Provided records ->

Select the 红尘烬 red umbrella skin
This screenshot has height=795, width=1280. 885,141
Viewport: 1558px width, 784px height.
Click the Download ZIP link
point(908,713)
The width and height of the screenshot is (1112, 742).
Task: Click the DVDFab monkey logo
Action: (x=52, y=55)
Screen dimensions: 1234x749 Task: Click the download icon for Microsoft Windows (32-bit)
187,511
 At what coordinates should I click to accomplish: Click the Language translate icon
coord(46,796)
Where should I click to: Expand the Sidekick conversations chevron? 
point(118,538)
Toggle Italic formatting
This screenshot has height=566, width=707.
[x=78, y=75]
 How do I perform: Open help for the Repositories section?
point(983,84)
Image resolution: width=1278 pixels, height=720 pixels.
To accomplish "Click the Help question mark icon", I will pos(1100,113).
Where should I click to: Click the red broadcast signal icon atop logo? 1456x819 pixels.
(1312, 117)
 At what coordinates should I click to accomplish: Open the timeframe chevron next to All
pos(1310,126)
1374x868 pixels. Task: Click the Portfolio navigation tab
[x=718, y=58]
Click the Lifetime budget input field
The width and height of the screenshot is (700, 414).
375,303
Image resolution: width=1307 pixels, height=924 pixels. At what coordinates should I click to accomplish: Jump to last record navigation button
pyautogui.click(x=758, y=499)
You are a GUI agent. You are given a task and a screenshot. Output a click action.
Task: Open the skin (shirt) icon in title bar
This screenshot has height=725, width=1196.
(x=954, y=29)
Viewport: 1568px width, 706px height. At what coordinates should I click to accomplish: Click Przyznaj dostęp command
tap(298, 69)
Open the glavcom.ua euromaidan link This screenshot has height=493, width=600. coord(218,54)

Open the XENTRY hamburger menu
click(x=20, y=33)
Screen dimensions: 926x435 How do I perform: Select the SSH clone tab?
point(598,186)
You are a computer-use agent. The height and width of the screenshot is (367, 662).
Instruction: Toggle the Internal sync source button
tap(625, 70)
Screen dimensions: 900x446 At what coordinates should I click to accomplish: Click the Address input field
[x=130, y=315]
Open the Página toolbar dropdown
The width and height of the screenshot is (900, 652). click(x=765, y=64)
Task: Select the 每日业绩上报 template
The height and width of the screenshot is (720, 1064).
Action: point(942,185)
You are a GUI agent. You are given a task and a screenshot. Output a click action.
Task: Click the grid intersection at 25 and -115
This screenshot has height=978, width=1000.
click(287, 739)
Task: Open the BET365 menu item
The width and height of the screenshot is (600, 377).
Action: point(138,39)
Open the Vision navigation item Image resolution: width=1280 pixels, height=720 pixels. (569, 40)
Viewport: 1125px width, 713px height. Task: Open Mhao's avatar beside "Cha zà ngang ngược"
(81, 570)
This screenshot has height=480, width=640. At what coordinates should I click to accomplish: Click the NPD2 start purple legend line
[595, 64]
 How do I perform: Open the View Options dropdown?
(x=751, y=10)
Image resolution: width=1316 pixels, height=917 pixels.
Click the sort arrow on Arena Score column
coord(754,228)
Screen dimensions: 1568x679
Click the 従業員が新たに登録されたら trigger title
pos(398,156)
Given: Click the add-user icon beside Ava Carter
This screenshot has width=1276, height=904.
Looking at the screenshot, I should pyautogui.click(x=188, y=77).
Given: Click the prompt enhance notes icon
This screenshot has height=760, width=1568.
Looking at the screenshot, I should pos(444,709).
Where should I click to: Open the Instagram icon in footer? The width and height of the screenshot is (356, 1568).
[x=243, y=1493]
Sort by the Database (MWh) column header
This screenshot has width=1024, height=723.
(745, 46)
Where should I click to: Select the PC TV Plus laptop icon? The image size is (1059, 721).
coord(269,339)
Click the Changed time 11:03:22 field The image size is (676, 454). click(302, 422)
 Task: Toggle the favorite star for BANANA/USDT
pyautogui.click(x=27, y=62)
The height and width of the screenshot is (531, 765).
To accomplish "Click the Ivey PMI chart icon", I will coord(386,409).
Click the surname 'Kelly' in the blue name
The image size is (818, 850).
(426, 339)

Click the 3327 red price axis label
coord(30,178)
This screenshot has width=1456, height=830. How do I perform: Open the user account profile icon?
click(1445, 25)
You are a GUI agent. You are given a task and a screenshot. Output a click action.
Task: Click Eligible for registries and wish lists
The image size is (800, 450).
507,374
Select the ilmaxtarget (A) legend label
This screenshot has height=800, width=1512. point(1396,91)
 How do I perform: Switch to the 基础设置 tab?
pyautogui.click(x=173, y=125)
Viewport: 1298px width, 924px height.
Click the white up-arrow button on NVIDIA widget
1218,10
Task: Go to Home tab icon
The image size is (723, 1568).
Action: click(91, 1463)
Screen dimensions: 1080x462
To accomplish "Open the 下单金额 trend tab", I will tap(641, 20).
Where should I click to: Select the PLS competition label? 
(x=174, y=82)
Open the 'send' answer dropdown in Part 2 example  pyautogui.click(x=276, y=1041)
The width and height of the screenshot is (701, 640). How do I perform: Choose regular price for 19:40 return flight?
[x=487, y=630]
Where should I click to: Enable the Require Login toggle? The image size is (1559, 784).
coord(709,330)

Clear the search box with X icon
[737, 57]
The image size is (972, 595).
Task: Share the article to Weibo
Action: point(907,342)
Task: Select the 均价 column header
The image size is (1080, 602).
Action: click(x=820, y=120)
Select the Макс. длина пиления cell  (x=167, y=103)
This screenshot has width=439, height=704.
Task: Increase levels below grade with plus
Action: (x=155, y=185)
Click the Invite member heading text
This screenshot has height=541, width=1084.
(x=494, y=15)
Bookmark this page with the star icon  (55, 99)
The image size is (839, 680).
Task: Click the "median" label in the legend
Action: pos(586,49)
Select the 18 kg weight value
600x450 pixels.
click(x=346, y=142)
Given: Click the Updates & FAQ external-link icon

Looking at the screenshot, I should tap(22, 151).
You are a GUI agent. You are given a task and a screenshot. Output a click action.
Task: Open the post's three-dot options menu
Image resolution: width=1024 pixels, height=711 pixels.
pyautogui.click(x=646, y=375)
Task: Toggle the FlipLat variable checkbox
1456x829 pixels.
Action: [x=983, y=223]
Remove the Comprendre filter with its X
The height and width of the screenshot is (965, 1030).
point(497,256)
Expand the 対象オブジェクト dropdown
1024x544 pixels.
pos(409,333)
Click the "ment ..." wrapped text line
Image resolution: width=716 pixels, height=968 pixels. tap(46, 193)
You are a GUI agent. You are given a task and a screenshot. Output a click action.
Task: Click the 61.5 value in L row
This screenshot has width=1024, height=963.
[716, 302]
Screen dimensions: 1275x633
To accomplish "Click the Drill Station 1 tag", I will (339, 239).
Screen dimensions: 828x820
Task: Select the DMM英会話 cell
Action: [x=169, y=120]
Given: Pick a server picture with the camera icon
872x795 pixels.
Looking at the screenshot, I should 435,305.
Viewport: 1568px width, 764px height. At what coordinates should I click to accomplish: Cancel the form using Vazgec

The task -> A word-for-word copy of the full listing is required.

Task result ->
Select the 红尘烬 red umbrella skin
This screenshot has height=795, width=1280. 885,141
Viewport: 1558px width, 784px height.
Click the Download ZIP link
point(908,713)
The width and height of the screenshot is (1112, 742).
Task: Click the DVDFab monkey logo
Action: (x=52, y=55)
Screen dimensions: 1234x749 Task: Click the download icon for Microsoft Windows (32-bit)
187,511
 At what coordinates should I click to accomplish: Click the Language translate icon
coord(46,796)
Where should I click to: Expand the Sidekick conversations chevron? 
point(118,538)
Toggle Italic formatting
This screenshot has height=566, width=707.
[x=78, y=75]
 How do I perform: Open help for the Repositories section?
point(983,84)
Image resolution: width=1278 pixels, height=720 pixels.
To accomplish "Click the Help question mark icon", I will pos(1100,113).
Where should I click to: Click the red broadcast signal icon atop logo? 1456x819 pixels.
(1312, 117)
 At what coordinates should I click to accomplish: Open the timeframe chevron next to All
pos(1310,126)
1374x868 pixels. Task: Click the Portfolio navigation tab
[x=718, y=58]
Click the Lifetime budget input field
The width and height of the screenshot is (700, 414).
375,303
Image resolution: width=1307 pixels, height=924 pixels. At what coordinates should I click to accomplish: Jump to last record navigation button
pyautogui.click(x=758, y=499)
You are a GUI agent. You are given a task and a screenshot. Output a click action.
Task: Open the skin (shirt) icon in title bar
This screenshot has height=725, width=1196.
(x=954, y=29)
Viewport: 1568px width, 706px height. At what coordinates should I click to accomplish: Click Przyznaj dostęp command
tap(298, 69)
Open the glavcom.ua euromaidan link This screenshot has height=493, width=600. coord(218,54)

Open the XENTRY hamburger menu
click(x=20, y=33)
Screen dimensions: 926x435 How do I perform: Select the SSH clone tab?
point(598,186)
You are a computer-use agent. The height and width of the screenshot is (367, 662).
Instruction: Toggle the Internal sync source button
tap(625, 70)
Screen dimensions: 900x446 At what coordinates should I click to accomplish: Click the Address input field
[x=130, y=315]
Open the Página toolbar dropdown
The width and height of the screenshot is (900, 652). click(x=765, y=64)
Task: Select the 每日业绩上报 template
The height and width of the screenshot is (720, 1064).
Action: point(942,185)
You are a GUI agent. You are given a task and a screenshot. Output a click action.
Task: Click the grid intersection at 25 and -115
This screenshot has height=978, width=1000.
click(287, 739)
Task: Open the BET365 menu item
The width and height of the screenshot is (600, 377).
Action: point(138,39)
Open the Vision navigation item Image resolution: width=1280 pixels, height=720 pixels. (569, 40)
Viewport: 1125px width, 713px height. Task: Open Mhao's avatar beside "Cha zà ngang ngược"
(81, 570)
This screenshot has height=480, width=640. At what coordinates should I click to accomplish: Click the NPD2 start purple legend line
[595, 64]
 How do I perform: Open the View Options dropdown?
(x=751, y=10)
Image resolution: width=1316 pixels, height=917 pixels.
Click the sort arrow on Arena Score column
coord(754,228)
Screen dimensions: 1568x679
Click the 従業員が新たに登録されたら trigger title
pos(398,156)
Given: Click the add-user icon beside Ava Carter
This screenshot has width=1276, height=904.
Looking at the screenshot, I should pyautogui.click(x=188, y=77).
Given: Click the prompt enhance notes icon
This screenshot has height=760, width=1568.
Looking at the screenshot, I should pos(444,709).
Where should I click to: Open the Instagram icon in footer? The width and height of the screenshot is (356, 1568).
[x=243, y=1493]
Sort by the Database (MWh) column header
This screenshot has width=1024, height=723.
(745, 46)
Where should I click to: Select the PC TV Plus laptop icon? The image size is (1059, 721).
coord(269,339)
Click the Changed time 11:03:22 field The image size is (676, 454). click(302, 422)
 Task: Toggle the favorite star for BANANA/USDT
pyautogui.click(x=27, y=62)
The height and width of the screenshot is (531, 765).
To accomplish "Click the Ivey PMI chart icon", I will coord(386,409).
Click the surname 'Kelly' in the blue name
The image size is (818, 850).
(426, 339)

Click the 3327 red price axis label
coord(30,178)
This screenshot has width=1456, height=830. How do I perform: Open the user account profile icon?
click(1445, 25)
You are a GUI agent. You are given a task and a screenshot. Output a click action.
Task: Click Eligible for registries and wish lists
The image size is (800, 450).
507,374
Select the ilmaxtarget (A) legend label
This screenshot has height=800, width=1512. point(1396,91)
 How do I perform: Switch to the 基础设置 tab?
pyautogui.click(x=173, y=125)
Viewport: 1298px width, 924px height.
Click the white up-arrow button on NVIDIA widget
1218,10
Task: Go to Home tab icon
The image size is (723, 1568).
Action: click(91, 1463)
Screen dimensions: 1080x462
To accomplish "Open the 下单金额 trend tab", I will tap(641, 20).
Where should I click to: Select the PLS competition label? 
(x=174, y=82)
Open the 'send' answer dropdown in Part 2 example  pyautogui.click(x=276, y=1041)
The width and height of the screenshot is (701, 640). How do I perform: Choose regular price for 19:40 return flight?
[x=487, y=630]
Where should I click to: Enable the Require Login toggle? The image size is (1559, 784).
coord(709,330)

Clear the search box with X icon
[737, 57]
The image size is (972, 595).
Task: Share the article to Weibo
Action: point(907,342)
Task: Select the 均价 column header
The image size is (1080, 602).
Action: click(x=820, y=120)
Select the Макс. длина пиления cell  (x=167, y=103)
This screenshot has width=439, height=704.
Task: Increase levels below grade with plus
Action: (x=155, y=185)
Click the Invite member heading text
This screenshot has height=541, width=1084.
(x=494, y=15)
Bookmark this page with the star icon  (55, 99)
The image size is (839, 680).
Task: Click the "median" label in the legend
Action: pos(586,49)
Select the 18 kg weight value
600x450 pixels.
click(x=346, y=142)
Given: Click the Updates & FAQ external-link icon

Looking at the screenshot, I should tap(22, 151).
You are a GUI agent. You are given a task and a screenshot. Output a click action.
Task: Open the post's three-dot options menu
Image resolution: width=1024 pixels, height=711 pixels.
pyautogui.click(x=646, y=375)
Task: Toggle the FlipLat variable checkbox
1456x829 pixels.
Action: [x=983, y=223]
Remove the Comprendre filter with its X
The height and width of the screenshot is (965, 1030).
point(497,256)
Expand the 対象オブジェクト dropdown
1024x544 pixels.
pos(409,333)
Click the "ment ..." wrapped text line
Image resolution: width=716 pixels, height=968 pixels. tap(46, 193)
You are a GUI agent. You are given a task and a screenshot. Output a click action.
Task: Click the 61.5 value in L row
This screenshot has width=1024, height=963.
[716, 302]
Screen dimensions: 1275x633
To accomplish "Click the Drill Station 1 tag", I will (339, 239).
Screen dimensions: 828x820
Task: Select the DMM英会話 cell
Action: [x=169, y=120]
Given: Pick a server picture with the camera icon
872x795 pixels.
Looking at the screenshot, I should 435,305.
Viewport: 1568px width, 764px height. At what coordinates should I click to accomplish: Cancel the form using Vazgec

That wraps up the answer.